Large numbers of Polish agitators were brought in to incite violence and insult against the native population, and their reports that the Entente had already adjudged the whole district to Poland produced a feeling of paralysis and terror. For the Silesian Bohemians knew well that if these reports about which the Polish press did not conceal its delight, were true, they would signify disgrace, torture and annihilation to the Bohemian population.
For a second time the people of Silesia cried for help both to their own nation—the Czechoslovaks as well as to the friendly nations of the West. This was on the 29th of August 1919. The Czechoslovak Republic was deeply moved and at a national demonstration representative of all classes and parties which took place at Prague the nation unanimously proclaimed that their vow should be heard, not only by their persecuted brothers and sisters in the East not only by Poland but also in Paris in England in America and in Italy. “We will never give up Teschen. We do not lay hands upon another’s property, we only defend our own. If right and justice still reign in the world the District of Teschen must remain ours; if there is no right and no justice then the whole world should still know that Teschen IS ours.”
The legionary invalids said: “We cannot beg for our land! There is for us but one duty and that is to go and save Teschen or die for it! We fought and suffered long enough in foreign lands: if it is necessary we will go again and fight for our own. We are not cowards: we will never surrender our land to the Poles!”
The Silesian miners of Karvin sent a deputation to General Pellé, the distinguished French Commander-in-Chief of the Czechoslovak forces with the request: “Give us arms! We will defend our land! We will never leave it, never! We prefer to die fighting on our native soil amid the debris of our ruined happiness than to flee like cowards. We are miners, we are looking death in the face every minute and are not afraid of it!”
Such was the voice of the nation. These were not superfluous or useless vows and promises. The request was urgent, honorable and just and Paris had to give a plain answer. The Czechoslovaks asked for the loyalty of the Entente to their nation, they asked that promises given them should be kept, namely that the Entente would support the endeavor “to renew the independent Bohemian State in the frontiers of its former historical lands’—and Paris answered by ordering a plebiscite in the District of Teschen, according to the proposals of the Poles.
Such was the course of events with regard to Teschen in the past.
The plebiscite undeniably violates the historical right of the Czechoslovak nation.
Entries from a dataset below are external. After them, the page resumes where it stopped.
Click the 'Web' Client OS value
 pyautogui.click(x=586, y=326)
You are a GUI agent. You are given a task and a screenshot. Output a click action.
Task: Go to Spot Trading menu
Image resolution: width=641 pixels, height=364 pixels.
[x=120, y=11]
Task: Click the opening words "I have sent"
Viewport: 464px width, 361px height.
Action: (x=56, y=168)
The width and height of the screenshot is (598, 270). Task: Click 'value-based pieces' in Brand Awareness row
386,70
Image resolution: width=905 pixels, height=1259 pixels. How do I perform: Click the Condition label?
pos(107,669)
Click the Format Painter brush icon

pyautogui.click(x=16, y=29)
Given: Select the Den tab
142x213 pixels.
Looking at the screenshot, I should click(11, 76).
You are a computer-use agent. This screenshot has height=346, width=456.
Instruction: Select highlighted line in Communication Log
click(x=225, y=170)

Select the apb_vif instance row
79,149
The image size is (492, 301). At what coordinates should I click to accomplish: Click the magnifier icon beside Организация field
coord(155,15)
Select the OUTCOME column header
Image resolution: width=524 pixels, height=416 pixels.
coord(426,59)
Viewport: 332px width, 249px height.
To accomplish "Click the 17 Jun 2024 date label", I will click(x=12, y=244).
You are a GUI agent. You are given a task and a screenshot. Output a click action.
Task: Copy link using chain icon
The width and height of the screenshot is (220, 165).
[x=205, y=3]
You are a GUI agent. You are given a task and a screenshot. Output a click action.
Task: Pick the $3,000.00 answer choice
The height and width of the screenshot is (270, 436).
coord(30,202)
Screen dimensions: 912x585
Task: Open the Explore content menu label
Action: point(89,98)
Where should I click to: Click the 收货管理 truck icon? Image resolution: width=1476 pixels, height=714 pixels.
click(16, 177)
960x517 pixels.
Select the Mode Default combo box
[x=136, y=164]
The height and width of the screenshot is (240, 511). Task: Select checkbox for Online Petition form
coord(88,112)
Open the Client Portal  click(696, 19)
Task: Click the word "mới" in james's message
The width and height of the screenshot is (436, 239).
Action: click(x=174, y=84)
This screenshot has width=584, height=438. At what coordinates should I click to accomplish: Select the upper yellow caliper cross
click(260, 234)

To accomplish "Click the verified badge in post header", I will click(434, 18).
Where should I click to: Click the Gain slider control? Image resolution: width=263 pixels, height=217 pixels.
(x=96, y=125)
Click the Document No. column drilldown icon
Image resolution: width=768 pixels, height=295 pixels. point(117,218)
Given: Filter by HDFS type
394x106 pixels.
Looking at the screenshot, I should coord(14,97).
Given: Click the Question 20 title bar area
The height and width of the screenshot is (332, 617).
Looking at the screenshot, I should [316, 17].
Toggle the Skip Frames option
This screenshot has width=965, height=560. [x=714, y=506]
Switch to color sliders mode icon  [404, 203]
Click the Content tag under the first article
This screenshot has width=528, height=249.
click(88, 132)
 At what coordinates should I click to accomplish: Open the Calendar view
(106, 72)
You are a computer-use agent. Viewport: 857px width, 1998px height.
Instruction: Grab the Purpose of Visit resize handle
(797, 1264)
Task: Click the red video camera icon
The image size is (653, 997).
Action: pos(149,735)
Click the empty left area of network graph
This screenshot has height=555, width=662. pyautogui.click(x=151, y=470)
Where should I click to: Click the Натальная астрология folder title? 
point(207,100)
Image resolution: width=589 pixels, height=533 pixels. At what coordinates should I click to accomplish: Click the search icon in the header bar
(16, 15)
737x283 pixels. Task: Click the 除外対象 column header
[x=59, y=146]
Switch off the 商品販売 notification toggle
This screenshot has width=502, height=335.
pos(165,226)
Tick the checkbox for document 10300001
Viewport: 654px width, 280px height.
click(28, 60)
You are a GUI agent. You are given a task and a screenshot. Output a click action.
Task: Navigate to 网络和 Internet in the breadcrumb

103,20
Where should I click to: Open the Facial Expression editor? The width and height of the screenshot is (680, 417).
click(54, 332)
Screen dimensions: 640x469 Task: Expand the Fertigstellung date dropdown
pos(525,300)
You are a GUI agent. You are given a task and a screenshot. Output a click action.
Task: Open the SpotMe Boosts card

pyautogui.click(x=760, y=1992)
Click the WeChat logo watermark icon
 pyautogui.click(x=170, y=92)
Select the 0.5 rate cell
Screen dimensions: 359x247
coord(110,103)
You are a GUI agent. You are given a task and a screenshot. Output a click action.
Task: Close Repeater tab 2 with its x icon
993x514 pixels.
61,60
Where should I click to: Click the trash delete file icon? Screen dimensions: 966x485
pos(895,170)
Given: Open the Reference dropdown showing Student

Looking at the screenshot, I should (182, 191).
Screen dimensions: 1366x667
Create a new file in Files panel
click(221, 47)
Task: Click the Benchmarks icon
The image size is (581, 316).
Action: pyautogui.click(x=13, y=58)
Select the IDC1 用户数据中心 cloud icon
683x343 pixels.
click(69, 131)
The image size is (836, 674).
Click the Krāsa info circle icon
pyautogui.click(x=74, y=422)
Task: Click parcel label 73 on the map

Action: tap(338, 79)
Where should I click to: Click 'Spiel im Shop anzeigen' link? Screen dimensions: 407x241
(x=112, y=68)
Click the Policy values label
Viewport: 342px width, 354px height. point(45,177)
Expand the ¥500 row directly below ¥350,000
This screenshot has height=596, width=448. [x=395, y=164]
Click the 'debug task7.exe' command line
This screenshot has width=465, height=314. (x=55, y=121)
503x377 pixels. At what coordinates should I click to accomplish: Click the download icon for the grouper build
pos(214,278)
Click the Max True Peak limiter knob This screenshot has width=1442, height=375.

But historical and constitutional rights are not the only points at issue. The politicial and economic independence of the young state is an argent and essential necessity for this district. It is of the utmost importance not only for the future development but for the very life itself of the state that the Czechoslovak Republic should be self supporting. The coal resources of the district are essential to the Republic without which its thriving industries would be ruined; for the Republic, deprived of Teschen coal, would be economically dependent on unfriendly neighbors.
The Polish assertion that the Czechoslovak Republic does not need this coal is an intentional and manifest untruth put forward to deceive the Entente. Experts have shown that the total coal resources of the Republic will be exhausted in the course of two or three decades while the apparently insignificant Easternmost part of Teschen—that lying between the rivers Visla and Bialka—will, with its eight billion tons of coal, be able to supply the Czechoslovak State for at least 200 years.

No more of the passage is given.